Boxers are famous for working on their skills – hitting the speed bag to work on hand speed/coordination and working on focus mitts to help develop speed, timing, accuracy, strategy and offensive/defensive skills… just to name a few.
Yet speak to any endurance athlete and ask them how often they dedicate time to working on their skills and form and the answer will likely be slim to none.
TRIATHLON – Every second counts
Are you a triathlete? How often do you practice stripping out of your wetsuit and practice executing flawless transitions? In a sport where lowering your time by a second here or there could mean the difference between 1st and 2nd, why wouldn’t you drill these areas until they are second nature – especially since transitions are the one aspect of the sport where a lot of time can be lost or gained without having anything to do with one’s fitness level.
CYCLING – Risk Management
Unfortunately, crashing is almost an inevitable part of cycling, regardless of whether you’re a cyclist or a triathlete. The most common injury is a broken collarbone – typically the result of landing with one’s arm outstretched. By practicing tumbling in a controlled environment, you can train your mind/body to fall correctly, with the purpose of minimizing the damage when you fall.

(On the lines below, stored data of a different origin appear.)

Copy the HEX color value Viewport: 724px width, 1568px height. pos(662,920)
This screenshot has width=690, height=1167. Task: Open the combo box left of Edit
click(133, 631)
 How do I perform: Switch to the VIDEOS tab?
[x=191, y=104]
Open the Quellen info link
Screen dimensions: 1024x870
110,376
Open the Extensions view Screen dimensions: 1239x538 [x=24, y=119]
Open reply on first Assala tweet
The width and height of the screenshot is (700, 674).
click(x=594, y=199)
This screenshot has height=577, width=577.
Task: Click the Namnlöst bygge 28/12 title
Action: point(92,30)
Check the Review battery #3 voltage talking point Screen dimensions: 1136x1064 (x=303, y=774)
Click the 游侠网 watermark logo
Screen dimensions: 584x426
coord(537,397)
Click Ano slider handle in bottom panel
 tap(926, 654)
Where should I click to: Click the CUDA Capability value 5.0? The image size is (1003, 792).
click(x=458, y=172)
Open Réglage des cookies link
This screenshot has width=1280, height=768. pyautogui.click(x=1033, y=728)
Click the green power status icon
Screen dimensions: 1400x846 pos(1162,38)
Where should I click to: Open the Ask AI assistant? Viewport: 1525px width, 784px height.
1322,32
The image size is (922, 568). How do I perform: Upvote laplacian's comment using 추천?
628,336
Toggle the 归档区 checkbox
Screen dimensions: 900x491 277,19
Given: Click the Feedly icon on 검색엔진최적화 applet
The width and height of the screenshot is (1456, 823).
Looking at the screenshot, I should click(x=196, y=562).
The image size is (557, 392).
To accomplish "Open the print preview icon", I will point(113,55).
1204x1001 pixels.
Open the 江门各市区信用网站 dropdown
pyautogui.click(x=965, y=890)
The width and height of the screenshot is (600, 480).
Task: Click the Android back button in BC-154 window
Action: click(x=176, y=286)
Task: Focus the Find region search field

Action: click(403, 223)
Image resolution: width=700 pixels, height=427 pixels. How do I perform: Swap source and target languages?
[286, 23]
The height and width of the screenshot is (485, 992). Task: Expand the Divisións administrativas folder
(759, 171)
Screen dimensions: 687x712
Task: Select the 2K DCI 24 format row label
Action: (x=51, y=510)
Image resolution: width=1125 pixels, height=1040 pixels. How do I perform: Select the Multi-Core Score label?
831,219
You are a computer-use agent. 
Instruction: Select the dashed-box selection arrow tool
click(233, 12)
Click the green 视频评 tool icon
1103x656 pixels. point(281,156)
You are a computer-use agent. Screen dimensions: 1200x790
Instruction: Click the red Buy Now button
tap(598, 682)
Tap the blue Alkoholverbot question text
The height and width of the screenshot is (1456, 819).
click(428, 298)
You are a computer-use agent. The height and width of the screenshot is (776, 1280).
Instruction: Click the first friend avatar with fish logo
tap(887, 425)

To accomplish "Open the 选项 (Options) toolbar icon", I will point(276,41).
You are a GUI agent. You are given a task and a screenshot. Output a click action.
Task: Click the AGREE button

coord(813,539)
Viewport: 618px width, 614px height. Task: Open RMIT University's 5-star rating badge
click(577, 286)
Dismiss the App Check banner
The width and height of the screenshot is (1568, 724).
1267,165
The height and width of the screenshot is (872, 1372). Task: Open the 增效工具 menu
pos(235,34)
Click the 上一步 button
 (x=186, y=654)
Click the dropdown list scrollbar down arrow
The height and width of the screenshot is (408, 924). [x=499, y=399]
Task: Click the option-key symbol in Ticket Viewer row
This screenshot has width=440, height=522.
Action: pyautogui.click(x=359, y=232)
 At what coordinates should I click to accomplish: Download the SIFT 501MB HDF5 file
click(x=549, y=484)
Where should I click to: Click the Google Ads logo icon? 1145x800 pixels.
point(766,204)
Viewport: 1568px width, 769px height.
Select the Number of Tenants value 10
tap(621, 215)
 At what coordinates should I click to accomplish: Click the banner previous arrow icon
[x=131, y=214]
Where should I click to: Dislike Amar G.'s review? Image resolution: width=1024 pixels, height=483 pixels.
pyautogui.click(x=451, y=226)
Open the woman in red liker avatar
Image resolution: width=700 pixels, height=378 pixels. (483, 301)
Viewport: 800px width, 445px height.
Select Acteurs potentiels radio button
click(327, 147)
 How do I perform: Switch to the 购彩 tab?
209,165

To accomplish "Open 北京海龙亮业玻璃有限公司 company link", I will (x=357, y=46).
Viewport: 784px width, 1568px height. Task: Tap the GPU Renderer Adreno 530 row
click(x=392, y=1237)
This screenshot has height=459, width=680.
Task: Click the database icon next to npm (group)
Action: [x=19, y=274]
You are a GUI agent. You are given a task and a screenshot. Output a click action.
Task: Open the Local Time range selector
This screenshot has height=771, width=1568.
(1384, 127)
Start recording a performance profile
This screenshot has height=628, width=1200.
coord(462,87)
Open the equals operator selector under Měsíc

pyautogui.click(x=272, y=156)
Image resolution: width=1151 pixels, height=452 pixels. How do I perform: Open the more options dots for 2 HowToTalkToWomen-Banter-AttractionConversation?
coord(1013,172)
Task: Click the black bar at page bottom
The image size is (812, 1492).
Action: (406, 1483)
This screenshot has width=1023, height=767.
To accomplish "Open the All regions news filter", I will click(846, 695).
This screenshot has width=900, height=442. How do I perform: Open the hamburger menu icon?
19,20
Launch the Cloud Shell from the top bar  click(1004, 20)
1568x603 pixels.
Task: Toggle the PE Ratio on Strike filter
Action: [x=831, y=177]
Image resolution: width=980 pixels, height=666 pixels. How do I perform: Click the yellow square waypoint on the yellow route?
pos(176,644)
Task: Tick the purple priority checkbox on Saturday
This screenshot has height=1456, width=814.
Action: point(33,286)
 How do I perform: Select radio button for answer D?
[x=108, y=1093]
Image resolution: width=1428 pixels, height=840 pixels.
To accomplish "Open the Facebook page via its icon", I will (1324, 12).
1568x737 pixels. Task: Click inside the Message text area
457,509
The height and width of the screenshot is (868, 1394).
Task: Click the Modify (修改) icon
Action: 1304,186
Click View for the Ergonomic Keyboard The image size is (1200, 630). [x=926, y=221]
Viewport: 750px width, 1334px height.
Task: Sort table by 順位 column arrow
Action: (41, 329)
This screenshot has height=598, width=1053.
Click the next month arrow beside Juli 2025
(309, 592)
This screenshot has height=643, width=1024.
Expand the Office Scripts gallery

Of course, it is better not to fall at all. This is where the following drills help to avoid crashing in the first place:
- Touching wheels: Learn how to react when your front wheel touches the rear wheel in front of you
- Rear wheel slides: Learn how to react when your rear wheel begins to slide out from underneath you (see image above)
- Bunny hop: Learn how to jump your bike to avoid a hazard in the road
- Physical contact: Learn what it feels like and how to properly react when another rider bumps into you from the side
- Cornering drills: Learn where to enter/exit a turn, what body position you should be in and how far you can lean your bike.
- Bad road surface: Ride a mountain bike to learn how to handle a bike on unstable surfaces
Whether it be working on your swim stroke, running gait or spinning/out of the saddle form on the bike – maximizing your efficiency is critical not only to a good race time, but reducing your chance for injury.
While intensity and endurance-based training sessions are important for an endurance athlete, don’t forget to focus on your skills and the technical side of training. It can mean the difference between winning and losing and staying upright or nursing a bad case of road rash!
So, be like a boxer and keep skill development at the forefront of your training program!